Record extracts ▸

┌──

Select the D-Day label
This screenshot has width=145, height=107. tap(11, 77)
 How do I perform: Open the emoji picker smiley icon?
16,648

└──
┌──

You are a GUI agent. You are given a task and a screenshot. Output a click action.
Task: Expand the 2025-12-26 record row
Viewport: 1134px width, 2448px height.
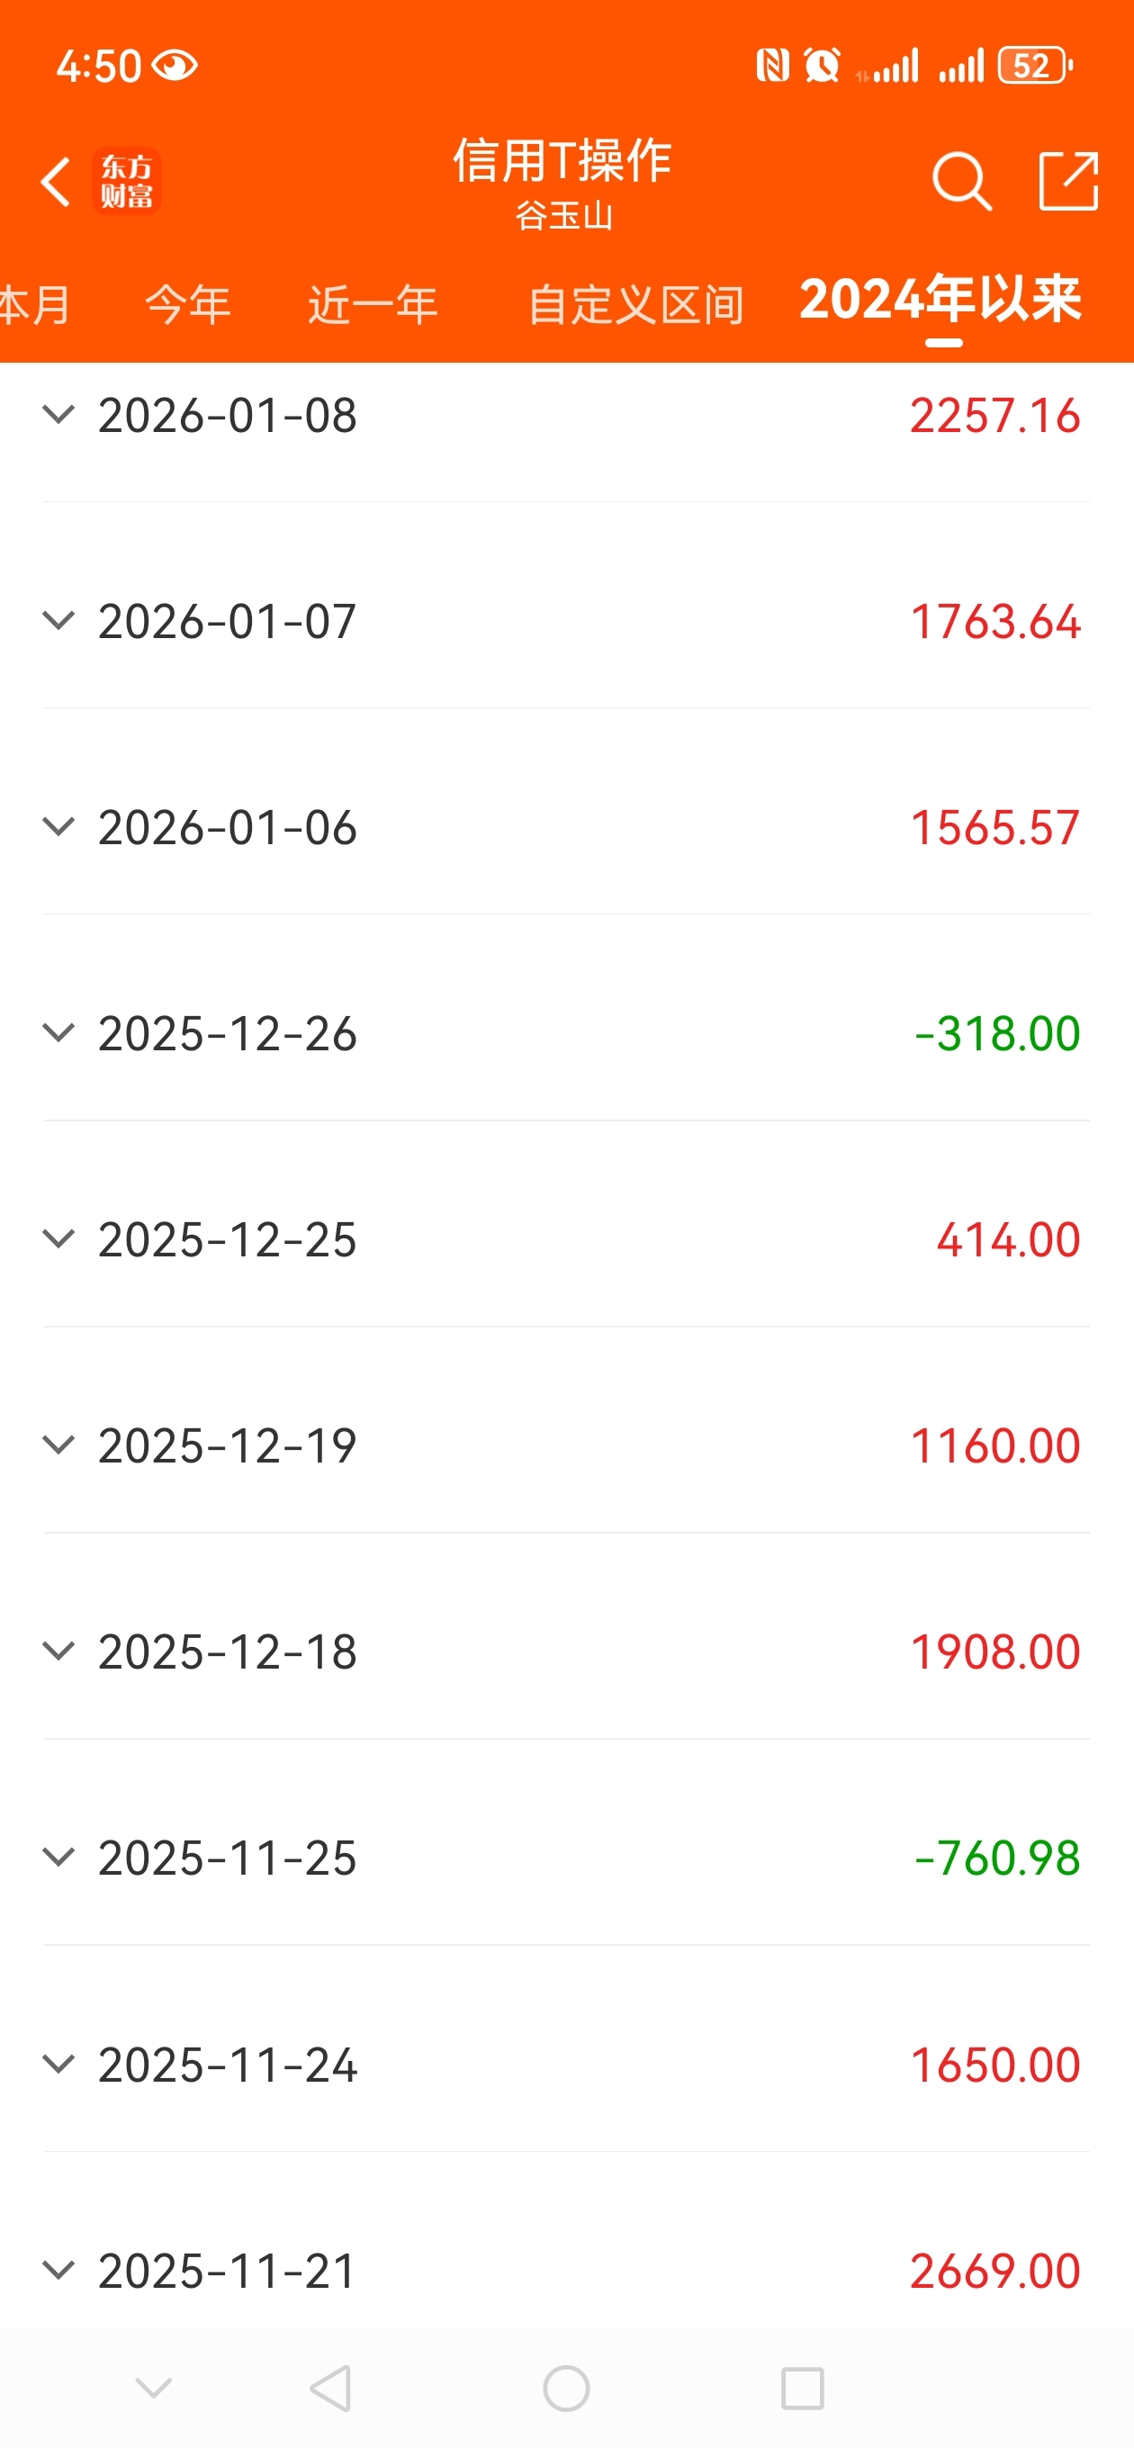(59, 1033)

└──

Challenge ▸ Pick out every line in the items above that contains the string "width", and copy each one in full.

Solution to the exercise ▸
This screenshot has width=145, height=107. tap(11, 77)
Viewport: 1134px width, 2448px height.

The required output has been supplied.